7. Unknown local order triggers reconciliation or a controlled error path.

Expected output:
- Webhook route/controller.
- Raw-body middleware/config if needed.
- Signature verification utility.
- Idempotent status update logic.
- Callback history storage if needed.
- Tests.

Audit an Existing Integration

Use this when the merchant already has code and wants an agent to review it.

You are auditing my existing Merchant API integration.

Mission:
Review my code against the current developer portal and OpenAPI schemas.
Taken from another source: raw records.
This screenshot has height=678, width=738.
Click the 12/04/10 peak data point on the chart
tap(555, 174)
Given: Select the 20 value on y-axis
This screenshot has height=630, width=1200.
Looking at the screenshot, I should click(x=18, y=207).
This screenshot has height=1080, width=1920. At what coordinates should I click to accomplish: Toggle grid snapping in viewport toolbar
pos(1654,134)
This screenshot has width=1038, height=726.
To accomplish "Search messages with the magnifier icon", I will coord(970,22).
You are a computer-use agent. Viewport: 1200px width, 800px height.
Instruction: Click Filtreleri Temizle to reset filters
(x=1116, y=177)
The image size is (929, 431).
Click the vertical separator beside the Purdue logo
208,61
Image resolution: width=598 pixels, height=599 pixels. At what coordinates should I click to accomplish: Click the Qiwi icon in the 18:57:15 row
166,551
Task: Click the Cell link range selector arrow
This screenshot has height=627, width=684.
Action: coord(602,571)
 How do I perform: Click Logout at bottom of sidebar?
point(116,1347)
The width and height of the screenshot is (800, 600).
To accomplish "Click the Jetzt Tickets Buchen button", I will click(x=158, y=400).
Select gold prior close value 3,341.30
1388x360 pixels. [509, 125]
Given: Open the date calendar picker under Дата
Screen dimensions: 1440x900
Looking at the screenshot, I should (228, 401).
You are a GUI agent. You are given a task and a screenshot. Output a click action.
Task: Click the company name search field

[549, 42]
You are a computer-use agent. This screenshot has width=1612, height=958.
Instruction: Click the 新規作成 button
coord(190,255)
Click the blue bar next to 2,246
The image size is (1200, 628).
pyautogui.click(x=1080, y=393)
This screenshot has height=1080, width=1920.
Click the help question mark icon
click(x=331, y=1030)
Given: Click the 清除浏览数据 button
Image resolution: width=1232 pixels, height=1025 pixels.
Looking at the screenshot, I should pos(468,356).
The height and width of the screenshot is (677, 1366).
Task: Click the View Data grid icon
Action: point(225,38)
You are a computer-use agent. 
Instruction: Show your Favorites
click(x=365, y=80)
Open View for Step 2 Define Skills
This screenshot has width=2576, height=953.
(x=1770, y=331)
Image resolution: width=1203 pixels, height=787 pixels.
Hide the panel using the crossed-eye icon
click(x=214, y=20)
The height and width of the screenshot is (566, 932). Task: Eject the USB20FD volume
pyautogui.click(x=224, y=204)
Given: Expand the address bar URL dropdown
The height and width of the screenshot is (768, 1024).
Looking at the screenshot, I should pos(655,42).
Focus
on correctness, security, capability discovery, idempotency, reconciliation, and
production readiness.

Audit checklist:
1. API key is never exposed to frontend or mobile code.
2. API base URL and credentials are configurable per environment.
3. The integration does not hardcode currencies, banks, methods, or locales from
examples.
4. Capability checks use the current project API and schemas.
5. For every supported currency, bank, method, and locale used by the
integration, the exact source is documented: discovery endpoint response,
current generated project docs, OpenAPI schema, or merchant configuration.
6. Any value copied from examples, screenshots, tests, another brand, or another
environment is flagged as a blocker.
7. Pay-in creation uses one stable externalTransactionId per merchant order and
reuses it for retries.
8. Pay-in flow stores platform trade id before customer redirect.
9. Payment Page handling uses externalPaymentPageUrl correctly.
10. Pay-out code, if present, follows the current pay-out schema and validates
method-specific requisite fields.
11. Webhook handler verifies x-signature over the raw request body.
12. Signature comparison is timing-safe and handles malformed signatures safely.
13. Webhook processing is idempotent.
14. Duplicate callbacks cannot duplicate accounting, balance, fulfillment, or
order effects.
15. Reconciliation exists through GET /payment/trading/{id} and
GET /payment/trading/external/{id}.
16. Logs and errors do not expose API keys, signatures, customer PII, or full
sensitive payment details.
17. Tests cover signature verification, duplicate callbacks, duplicate
externalTransactionId, unsupported capabilities, and reconciliation.

Expected output:
- Findings ordered by severity.
- File and line references.
- Concrete code fixes where safe.
- Missing tests.
- Production readiness risks.
- A capability-source table for all currencies, banks, methods, and locales
used by the integration.

Agent Review Checklist

Before merging agent-generated code, review it against these launch gates.

Security

  • x-api-key stays server-side only;
  • outbound x-signature is implemented where required;
  • merchant API egress IPs are known and whitelisted if the account uses IP allowlisting;
  • logs exclude API keys, signatures, PII, raw requisites, and full sensitive payloads;
  • logs keep useful correlation ids without exposing sensitive data;
  • required environment variables are documented without real secrets.

Capabilities

  • currencies, banks, methods, and locales come from current sources;
  • no static examples are used for enums, allowlists, seed data, tests, or frontend dropdowns;
  • capability discovery failures fail closed with clear errors.

Transactions

  • each merchant order has one stored externalTransactionId reused for retries;
  • platform trade ids are stored before customer redirect;
  • amount and currency values use decimal/string-safe handling, never floating point math for accounting effects.

Webhooks and Ops

  • webhook URL is HTTPS, reachable, configured, and monitored;
  • signatures are verified from raw body with malformed-signature tests;
  • callbacks and reconciliation are idempotent;
  • status handling covers repeated, reverted, reassigned, and out-of-order updates when the current docs allow them;
  • missed, duplicate, out-of-order, and uncertain callbacks have an operator path.